··· Text passage ···

Take it as given that the forgetful functor $F:$ A $\to$ Set and the inclusion functor $i:$ TFA $\to$ A are monadic.

Show that, however, the composition $F \circ i:$ TFA $\to$ Set, is not monadic, using Beck's monadicity theorem.

Recall that Beck's monadicity theorem states that a functor $G: A \to B$ is monadic if and only if $G$ has a left adjoint, it reflects isomorphisms, and every $G$ split pair admits a coequalizer in $A$, which $G$ preserves.

Where I'm at:

It is clear that $F \circ i$ has a left adjoint, and that it reflects isomorphisms, and so it is the last and final condition that must be false.

For it to be false, we must find a pair of group homomorphisms, between torsion-free abelian groups, $G_1\overset{f}{\underset{g}\rightrightarrows}G_2$, such that as functions on the respective sets, they admit a split fork:

there is $C \in $ Set, $e: G_2 \rightleftarrows C:s$ and $t:G_2 \to G_1$ s.t:

1. $e \circ s = id_{C}$

2. $g \circ t = s \circ e$

3. $f \circ t = id_{G_2}$

And that this set $C$ will not have the canonic structure of a torsion-free abelian group. (Or simply that $G_1, G_2$ have no coequalizer in TFA)

Note that, since A is cocomplete, this pair $f,g$ will admit a coequalizer (in A), so this set $C$ may have the structure of an abelian group.

So my question is, can you help find such an example? Or is my reasoning off?

I've tried several with $\mathbb{Z}$, and variants of it, but in order to get that $C$ is not torsion free, I need that $f-g$ will have a big enough image so that $\mathbb{Z}/Im(f-g)$ will be finite. I think this specific example is hopeless though.

···

**Your objective**
Carry on the forum question about Beck's monadicity theorem and torsion-free abelian groups from the point where it ends.

··· Available data ···

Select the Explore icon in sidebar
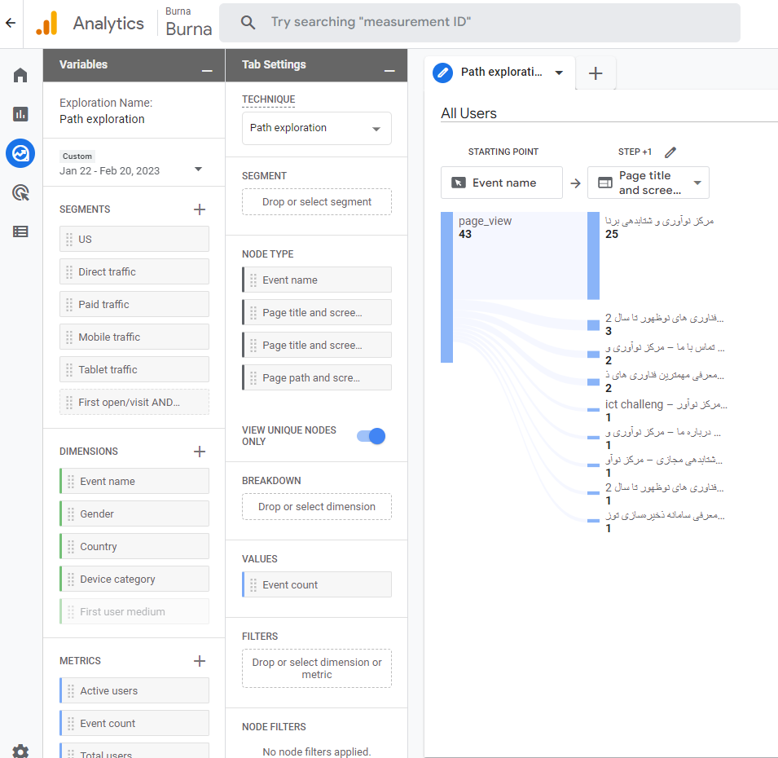778x758 pixels. pyautogui.click(x=20, y=152)
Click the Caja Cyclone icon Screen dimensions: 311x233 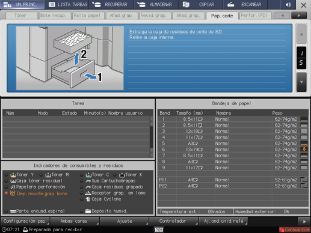[88, 199]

···

**Exercise output**
Answer 1

Your reasoning is correct, and your idea to look for a case where the coequalizer in $\mathbf{A}$ is not torsion-free is the right one. Here's a simple way to obtain this : you know that the group $\mathbb{Z}/n\mathbb{Z}$ is the quotient of $\mathbb{Z}$ by the subgroup $n\mathbb{Z}$. This means that its underlying set is the set of equivalence classes of $\mathbb{Z}$ under the relation $R$ defined (as a subset of $\mathbb{Z}\times \mathbb{Z}$) by $$R=\{(x,y)\in \Bbb Z\times \Bbb Z \mid x-y\in n\mathbb{Z}\};$$ this set of equivalence classes is the coequalizer of the restrictions of the product projections to $R$, and it splits in $\mathbf{Set}$.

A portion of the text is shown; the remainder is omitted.